- PROBLEM STATEMENT:
Write out the entries below once more, exactly.

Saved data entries
□ □ □ □
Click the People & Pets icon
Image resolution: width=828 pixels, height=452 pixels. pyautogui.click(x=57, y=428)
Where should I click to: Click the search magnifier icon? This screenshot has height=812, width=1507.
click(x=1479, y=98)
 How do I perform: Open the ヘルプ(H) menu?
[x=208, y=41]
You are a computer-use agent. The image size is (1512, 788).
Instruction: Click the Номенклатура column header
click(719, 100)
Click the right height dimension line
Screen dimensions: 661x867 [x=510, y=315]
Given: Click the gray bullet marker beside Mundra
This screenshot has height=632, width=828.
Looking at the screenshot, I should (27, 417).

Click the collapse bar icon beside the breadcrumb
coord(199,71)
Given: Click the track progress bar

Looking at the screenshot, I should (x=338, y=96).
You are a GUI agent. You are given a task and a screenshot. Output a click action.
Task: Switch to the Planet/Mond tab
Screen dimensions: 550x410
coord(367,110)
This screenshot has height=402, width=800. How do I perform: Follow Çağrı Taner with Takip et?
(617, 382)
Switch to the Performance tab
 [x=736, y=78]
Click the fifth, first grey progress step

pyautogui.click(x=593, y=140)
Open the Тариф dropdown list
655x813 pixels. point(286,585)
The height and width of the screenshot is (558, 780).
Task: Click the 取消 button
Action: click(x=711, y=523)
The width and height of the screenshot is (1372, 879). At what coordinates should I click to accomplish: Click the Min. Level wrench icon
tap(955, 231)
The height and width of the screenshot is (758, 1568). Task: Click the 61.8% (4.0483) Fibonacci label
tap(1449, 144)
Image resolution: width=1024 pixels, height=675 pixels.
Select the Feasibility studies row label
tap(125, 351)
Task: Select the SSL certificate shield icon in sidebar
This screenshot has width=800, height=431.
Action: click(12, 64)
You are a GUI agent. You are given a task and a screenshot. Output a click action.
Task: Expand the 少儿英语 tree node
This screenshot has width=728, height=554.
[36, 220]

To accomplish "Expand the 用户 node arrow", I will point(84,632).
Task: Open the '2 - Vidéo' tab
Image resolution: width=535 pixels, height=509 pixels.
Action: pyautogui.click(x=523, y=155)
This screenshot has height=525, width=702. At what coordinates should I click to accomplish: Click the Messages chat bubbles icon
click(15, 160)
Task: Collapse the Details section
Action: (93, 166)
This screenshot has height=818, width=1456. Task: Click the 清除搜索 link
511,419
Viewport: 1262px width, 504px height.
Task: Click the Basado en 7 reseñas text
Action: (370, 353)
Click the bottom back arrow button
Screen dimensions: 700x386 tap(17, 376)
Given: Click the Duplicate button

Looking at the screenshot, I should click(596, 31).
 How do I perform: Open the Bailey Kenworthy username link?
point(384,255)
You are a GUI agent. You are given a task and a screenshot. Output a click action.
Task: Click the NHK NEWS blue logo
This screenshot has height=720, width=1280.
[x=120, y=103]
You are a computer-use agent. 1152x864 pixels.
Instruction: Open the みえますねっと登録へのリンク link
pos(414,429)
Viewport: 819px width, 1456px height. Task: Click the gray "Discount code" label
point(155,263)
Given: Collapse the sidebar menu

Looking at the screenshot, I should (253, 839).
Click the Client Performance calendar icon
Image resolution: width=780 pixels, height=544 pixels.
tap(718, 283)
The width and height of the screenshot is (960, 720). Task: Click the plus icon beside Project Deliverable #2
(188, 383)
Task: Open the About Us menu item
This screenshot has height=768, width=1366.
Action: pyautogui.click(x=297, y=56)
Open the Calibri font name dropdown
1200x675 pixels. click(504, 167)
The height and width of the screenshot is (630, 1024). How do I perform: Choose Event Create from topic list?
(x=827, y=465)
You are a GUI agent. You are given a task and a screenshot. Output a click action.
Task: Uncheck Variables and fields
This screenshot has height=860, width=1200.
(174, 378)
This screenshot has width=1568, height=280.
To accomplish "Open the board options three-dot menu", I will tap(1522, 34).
□ □ □ □
- RESULT:
Click the People & Pets icon
Image resolution: width=828 pixels, height=452 pixels. pyautogui.click(x=57, y=428)
Where should I click to: Click the search magnifier icon? This screenshot has height=812, width=1507.
click(x=1479, y=98)
 How do I perform: Open the ヘルプ(H) menu?
[x=208, y=41]
You are a computer-use agent. The image size is (1512, 788).
Instruction: Click the Номенклатура column header
click(719, 100)
Click the right height dimension line
Screen dimensions: 661x867 [x=510, y=315]
Given: Click the gray bullet marker beside Mundra
This screenshot has height=632, width=828.
Looking at the screenshot, I should (27, 417).

Click the collapse bar icon beside the breadcrumb
coord(199,71)
Given: Click the track progress bar

Looking at the screenshot, I should (x=338, y=96).
You are a GUI agent. You are given a task and a screenshot. Output a click action.
Task: Switch to the Planet/Mond tab
Screen dimensions: 550x410
coord(367,110)
This screenshot has height=402, width=800. How do I perform: Follow Çağrı Taner with Takip et?
(617, 382)
Switch to the Performance tab
 [x=736, y=78]
Click the fifth, first grey progress step

pyautogui.click(x=593, y=140)
Open the Тариф dropdown list
655x813 pixels. point(286,585)
The height and width of the screenshot is (558, 780).
Task: Click the 取消 button
Action: click(x=711, y=523)
The width and height of the screenshot is (1372, 879). At what coordinates should I click to accomplish: Click the Min. Level wrench icon
tap(955, 231)
The height and width of the screenshot is (758, 1568). Task: Click the 61.8% (4.0483) Fibonacci label
tap(1449, 144)
Image resolution: width=1024 pixels, height=675 pixels.
Select the Feasibility studies row label
tap(125, 351)
Task: Select the SSL certificate shield icon in sidebar
This screenshot has width=800, height=431.
Action: click(12, 64)
You are a GUI agent. You are given a task and a screenshot. Output a click action.
Task: Expand the 少儿英语 tree node
This screenshot has width=728, height=554.
[36, 220]

To accomplish "Expand the 用户 node arrow", I will point(84,632).
Task: Open the '2 - Vidéo' tab
Image resolution: width=535 pixels, height=509 pixels.
Action: pyautogui.click(x=523, y=155)
This screenshot has height=525, width=702. At what coordinates should I click to accomplish: Click the Messages chat bubbles icon
click(15, 160)
Task: Collapse the Details section
Action: (93, 166)
This screenshot has height=818, width=1456. Task: Click the 清除搜索 link
511,419
Viewport: 1262px width, 504px height.
Task: Click the Basado en 7 reseñas text
Action: (370, 353)
Click the bottom back arrow button
Screen dimensions: 700x386 tap(17, 376)
Given: Click the Duplicate button

Looking at the screenshot, I should click(596, 31).
 How do I perform: Open the Bailey Kenworthy username link?
point(384,255)
You are a GUI agent. You are given a task and a screenshot. Output a click action.
Task: Click the NHK NEWS blue logo
This screenshot has height=720, width=1280.
[x=120, y=103]
You are a computer-use agent. 1152x864 pixels.
Instruction: Open the みえますねっと登録へのリンク link
pos(414,429)
Viewport: 819px width, 1456px height. Task: Click the gray "Discount code" label
point(155,263)
Given: Collapse the sidebar menu

Looking at the screenshot, I should (253, 839).
Click the Client Performance calendar icon
Image resolution: width=780 pixels, height=544 pixels.
tap(718, 283)
The width and height of the screenshot is (960, 720). Task: Click the plus icon beside Project Deliverable #2
(188, 383)
Task: Open the About Us menu item
This screenshot has height=768, width=1366.
Action: pyautogui.click(x=297, y=56)
Open the Calibri font name dropdown
1200x675 pixels. click(504, 167)
The height and width of the screenshot is (630, 1024). How do I perform: Choose Event Create from topic list?
(x=827, y=465)
You are a GUI agent. You are given a task and a screenshot. Output a click action.
Task: Uncheck Variables and fields
This screenshot has height=860, width=1200.
(174, 378)
This screenshot has width=1568, height=280.
To accomplish "Open the board options three-dot menu", I will tap(1522, 34).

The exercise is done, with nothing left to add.